Without a tea master to perform the ritual, we took charge of making that chanoyu memorable, and before going our separate ways at the door of the Narita Express—the high-speed train that links the capital to the international airport—we gave each other a hug and wished each other goodbye, saying ichigo ichie.
Times have changed, and nothing is forcing us to carry out strict tea ceremonies like Sen no Rikyū’s, though if you’re visiting Japan for the first time, it’s a beautiful experience to have once in your life.
In our day-to-day lives, though, chanoyu can be carried out anywhere: in a public teahouse, with the participants seated around a table; or just in a living room, in the company of friends. The important thing is that when the tea is served, you allow time to be still, putting daily worries, criticisms, and complaints out of your mind.
It’s essential for those participating in the ceremony to do so with their hearts full of ichigo ichie. In other words, they should appreciate that the time they will spend drinking tea with the rest of those present is something extraordinary that will never happen again.
A few rules of etiquette for our version of chanoyu:
The meeting place should inspire calm.
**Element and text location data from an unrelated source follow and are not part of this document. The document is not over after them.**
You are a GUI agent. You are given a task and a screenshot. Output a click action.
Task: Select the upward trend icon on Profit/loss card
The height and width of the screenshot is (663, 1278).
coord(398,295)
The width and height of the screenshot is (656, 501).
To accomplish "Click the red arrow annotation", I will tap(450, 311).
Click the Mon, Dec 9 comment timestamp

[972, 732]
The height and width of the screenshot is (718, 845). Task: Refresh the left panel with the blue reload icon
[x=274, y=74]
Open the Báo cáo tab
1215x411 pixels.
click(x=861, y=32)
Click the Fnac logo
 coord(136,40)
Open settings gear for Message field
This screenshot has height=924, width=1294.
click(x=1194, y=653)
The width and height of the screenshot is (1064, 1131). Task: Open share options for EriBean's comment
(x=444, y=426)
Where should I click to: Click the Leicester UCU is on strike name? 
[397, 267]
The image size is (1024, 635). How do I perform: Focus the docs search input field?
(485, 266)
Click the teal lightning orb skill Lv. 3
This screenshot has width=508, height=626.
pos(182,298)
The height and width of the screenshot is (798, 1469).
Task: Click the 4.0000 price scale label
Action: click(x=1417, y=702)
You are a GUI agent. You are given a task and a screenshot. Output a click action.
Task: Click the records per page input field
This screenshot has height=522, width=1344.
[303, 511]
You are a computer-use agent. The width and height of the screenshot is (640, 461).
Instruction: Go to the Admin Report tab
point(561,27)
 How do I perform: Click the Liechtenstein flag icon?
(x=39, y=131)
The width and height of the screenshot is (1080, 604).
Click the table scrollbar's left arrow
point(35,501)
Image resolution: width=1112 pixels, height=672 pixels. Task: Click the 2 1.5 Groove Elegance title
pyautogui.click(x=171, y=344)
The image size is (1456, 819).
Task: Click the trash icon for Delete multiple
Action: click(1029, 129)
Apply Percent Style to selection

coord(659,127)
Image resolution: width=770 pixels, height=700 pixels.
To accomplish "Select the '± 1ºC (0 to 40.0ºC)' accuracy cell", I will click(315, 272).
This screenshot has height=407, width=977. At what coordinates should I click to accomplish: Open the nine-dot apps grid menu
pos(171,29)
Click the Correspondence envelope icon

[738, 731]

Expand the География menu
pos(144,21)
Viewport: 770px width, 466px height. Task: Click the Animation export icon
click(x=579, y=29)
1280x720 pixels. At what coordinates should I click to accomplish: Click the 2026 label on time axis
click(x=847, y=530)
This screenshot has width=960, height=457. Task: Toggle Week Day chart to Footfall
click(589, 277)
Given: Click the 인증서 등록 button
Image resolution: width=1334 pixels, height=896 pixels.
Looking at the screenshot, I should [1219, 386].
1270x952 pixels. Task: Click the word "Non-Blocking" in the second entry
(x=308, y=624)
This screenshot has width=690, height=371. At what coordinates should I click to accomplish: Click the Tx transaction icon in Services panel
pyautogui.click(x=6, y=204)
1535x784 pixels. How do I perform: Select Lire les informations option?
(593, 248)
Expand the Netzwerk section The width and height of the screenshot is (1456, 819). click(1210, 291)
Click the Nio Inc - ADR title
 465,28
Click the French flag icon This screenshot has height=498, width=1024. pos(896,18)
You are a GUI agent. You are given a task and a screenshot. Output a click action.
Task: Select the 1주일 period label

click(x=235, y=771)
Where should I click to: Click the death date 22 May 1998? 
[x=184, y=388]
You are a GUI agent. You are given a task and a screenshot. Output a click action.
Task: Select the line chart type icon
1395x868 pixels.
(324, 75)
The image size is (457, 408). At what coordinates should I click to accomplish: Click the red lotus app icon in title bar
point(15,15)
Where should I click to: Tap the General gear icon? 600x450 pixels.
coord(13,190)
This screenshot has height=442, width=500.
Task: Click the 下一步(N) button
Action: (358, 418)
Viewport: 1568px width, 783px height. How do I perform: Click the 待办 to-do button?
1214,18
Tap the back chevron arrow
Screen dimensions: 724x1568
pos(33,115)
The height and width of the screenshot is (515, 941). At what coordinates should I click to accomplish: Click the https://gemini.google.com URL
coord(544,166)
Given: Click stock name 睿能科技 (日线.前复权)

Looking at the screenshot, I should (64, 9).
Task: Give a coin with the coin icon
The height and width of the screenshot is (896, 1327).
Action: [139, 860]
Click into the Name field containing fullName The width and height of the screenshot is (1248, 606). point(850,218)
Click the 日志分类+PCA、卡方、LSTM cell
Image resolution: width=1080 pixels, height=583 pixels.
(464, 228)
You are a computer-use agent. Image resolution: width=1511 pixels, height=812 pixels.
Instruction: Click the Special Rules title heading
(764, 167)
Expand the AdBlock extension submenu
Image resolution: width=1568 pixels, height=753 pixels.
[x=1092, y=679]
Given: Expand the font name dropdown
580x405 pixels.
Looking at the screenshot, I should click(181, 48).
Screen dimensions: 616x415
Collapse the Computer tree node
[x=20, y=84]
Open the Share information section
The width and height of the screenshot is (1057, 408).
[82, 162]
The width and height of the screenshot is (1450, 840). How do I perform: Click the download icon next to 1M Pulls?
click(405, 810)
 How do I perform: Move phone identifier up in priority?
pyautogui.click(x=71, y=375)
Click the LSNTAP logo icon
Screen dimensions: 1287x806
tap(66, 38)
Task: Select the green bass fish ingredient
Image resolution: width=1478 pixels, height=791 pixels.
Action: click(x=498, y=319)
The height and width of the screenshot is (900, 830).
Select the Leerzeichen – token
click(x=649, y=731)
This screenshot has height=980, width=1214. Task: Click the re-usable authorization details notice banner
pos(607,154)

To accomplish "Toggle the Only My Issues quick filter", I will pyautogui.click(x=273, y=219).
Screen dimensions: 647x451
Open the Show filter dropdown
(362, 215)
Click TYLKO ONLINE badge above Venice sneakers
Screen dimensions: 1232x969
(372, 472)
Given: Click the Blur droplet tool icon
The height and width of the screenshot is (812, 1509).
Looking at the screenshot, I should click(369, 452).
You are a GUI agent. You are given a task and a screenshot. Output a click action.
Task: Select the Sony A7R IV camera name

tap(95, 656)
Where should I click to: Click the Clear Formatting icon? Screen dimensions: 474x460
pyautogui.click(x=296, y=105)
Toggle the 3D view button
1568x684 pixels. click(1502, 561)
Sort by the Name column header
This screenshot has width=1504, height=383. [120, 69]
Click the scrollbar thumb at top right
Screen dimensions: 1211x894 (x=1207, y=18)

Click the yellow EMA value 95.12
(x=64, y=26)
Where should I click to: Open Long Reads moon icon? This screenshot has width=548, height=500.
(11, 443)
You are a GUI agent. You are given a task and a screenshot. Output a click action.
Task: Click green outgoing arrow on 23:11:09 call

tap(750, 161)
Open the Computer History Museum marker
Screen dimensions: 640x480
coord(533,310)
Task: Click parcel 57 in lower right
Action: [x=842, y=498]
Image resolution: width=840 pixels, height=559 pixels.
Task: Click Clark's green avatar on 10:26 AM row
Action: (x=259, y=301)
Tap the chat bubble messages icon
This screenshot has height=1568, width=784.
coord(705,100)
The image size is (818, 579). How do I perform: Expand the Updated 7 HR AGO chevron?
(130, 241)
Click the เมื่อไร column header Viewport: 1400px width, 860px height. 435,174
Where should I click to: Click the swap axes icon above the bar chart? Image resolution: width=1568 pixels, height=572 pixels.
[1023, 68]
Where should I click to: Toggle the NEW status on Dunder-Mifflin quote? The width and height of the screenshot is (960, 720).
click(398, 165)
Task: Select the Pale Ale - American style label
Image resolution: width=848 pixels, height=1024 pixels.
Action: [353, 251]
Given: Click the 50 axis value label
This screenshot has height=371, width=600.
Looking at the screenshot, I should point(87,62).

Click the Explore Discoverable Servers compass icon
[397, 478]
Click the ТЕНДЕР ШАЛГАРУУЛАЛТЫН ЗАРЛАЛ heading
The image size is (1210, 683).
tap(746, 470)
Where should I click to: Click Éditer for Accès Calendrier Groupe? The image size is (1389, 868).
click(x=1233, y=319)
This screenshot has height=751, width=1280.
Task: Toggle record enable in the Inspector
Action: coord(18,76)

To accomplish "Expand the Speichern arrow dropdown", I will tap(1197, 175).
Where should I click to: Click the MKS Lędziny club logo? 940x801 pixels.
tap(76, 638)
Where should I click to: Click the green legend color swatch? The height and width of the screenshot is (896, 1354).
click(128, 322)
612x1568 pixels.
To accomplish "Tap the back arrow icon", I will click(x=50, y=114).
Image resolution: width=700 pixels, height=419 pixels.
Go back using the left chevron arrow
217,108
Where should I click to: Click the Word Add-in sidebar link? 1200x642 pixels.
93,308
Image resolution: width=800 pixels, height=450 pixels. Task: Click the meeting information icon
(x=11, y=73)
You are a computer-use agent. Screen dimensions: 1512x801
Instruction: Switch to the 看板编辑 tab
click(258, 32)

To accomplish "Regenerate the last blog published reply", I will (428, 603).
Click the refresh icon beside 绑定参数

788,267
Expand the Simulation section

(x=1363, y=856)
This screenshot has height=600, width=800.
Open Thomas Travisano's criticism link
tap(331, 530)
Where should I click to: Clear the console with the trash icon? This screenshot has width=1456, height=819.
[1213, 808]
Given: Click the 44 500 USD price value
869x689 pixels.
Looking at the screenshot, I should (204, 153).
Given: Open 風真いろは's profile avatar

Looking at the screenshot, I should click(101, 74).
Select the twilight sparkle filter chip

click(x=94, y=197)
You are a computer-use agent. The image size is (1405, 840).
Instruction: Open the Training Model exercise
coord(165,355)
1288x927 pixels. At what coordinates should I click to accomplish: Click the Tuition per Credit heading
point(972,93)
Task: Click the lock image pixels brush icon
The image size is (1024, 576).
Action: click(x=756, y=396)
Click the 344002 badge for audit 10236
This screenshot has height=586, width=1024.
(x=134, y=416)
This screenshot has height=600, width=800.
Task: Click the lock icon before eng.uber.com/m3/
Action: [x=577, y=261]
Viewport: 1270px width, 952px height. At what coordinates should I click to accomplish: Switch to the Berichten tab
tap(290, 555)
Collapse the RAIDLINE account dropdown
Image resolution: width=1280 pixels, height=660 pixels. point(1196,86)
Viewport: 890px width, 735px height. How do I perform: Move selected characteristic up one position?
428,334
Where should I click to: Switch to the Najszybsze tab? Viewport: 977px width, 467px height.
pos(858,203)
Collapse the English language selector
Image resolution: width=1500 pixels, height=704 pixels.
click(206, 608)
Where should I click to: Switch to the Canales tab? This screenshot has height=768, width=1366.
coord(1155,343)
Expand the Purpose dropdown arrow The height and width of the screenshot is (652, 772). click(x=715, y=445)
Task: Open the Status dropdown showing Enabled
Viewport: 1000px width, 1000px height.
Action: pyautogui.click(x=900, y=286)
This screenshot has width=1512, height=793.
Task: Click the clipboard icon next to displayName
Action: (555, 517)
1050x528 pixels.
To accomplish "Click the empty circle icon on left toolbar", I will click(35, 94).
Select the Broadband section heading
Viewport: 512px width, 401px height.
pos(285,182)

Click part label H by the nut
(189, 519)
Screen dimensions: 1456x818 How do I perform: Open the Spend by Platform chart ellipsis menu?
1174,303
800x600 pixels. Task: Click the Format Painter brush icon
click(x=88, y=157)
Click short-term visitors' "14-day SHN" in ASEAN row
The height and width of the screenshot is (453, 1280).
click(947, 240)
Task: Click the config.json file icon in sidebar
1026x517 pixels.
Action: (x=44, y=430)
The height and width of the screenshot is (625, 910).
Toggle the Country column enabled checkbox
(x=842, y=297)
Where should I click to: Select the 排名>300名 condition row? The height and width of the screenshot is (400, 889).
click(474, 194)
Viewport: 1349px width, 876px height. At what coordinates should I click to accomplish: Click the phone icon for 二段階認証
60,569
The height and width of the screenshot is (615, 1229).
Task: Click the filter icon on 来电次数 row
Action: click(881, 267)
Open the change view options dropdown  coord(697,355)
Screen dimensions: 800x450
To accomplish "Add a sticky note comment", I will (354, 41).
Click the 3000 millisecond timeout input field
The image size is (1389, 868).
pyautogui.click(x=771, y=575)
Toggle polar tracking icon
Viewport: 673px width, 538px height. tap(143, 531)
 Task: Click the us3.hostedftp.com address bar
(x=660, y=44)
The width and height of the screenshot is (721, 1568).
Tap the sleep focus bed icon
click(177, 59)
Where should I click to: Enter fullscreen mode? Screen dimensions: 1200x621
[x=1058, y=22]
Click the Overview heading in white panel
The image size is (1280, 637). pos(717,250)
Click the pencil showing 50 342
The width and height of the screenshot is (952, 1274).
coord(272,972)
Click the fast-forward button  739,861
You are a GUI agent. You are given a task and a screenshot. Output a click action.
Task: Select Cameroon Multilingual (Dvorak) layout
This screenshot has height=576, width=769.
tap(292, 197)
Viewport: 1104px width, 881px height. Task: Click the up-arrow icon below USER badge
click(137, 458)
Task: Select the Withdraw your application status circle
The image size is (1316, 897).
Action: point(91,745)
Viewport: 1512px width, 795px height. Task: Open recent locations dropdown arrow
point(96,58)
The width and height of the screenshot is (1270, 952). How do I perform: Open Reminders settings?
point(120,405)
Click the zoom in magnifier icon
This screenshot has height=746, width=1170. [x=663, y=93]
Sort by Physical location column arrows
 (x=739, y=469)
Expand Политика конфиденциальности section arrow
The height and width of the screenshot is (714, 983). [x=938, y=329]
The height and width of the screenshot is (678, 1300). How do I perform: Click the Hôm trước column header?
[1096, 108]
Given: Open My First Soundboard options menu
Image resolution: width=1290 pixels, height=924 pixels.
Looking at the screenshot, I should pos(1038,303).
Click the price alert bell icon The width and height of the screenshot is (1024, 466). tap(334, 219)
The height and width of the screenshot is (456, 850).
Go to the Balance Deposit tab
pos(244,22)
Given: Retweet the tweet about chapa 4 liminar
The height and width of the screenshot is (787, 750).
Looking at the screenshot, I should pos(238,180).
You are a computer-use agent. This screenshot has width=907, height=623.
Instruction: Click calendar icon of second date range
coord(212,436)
Meeting in bars or restaurants with loud music, or spaces not insulated from the sound of traffic, is not recommended.
Begin the meeting with the greeting ichigo ichie, to remind yourselves that you are going to experience a moment that won’t be repeated.
As the ceremony unfolds, allow space for silence and don’t insist on “filling the void” with just any old conversation.
When you speak, avoid any potentially controversial, unpleasant, or stressful topics. Any issue that sows division should be off-limits.
Instead, encourage topics of conversation that make the participants feel at ease: comments on the uniqueness of the place, the quality of the tea, and the beauty of the teapot; your recent artistic or cultural discoveries; recommendations of travel destinations, restaurants, or parks . . . basically anything that’s pleasant to talk about.
Listening is essential to making everyone feel part of the ceremony. For this reason, you should avoid interrupting others or getting distracted from what they are saying by thinking about your own concerns or rehearsing your answers.
At the end of the chanoyu, say goodbye with ichigo ichie, to remind yourselves that you have experienced something unique that will never happen again in the same way and that is therefore a memory deserving to be treasured.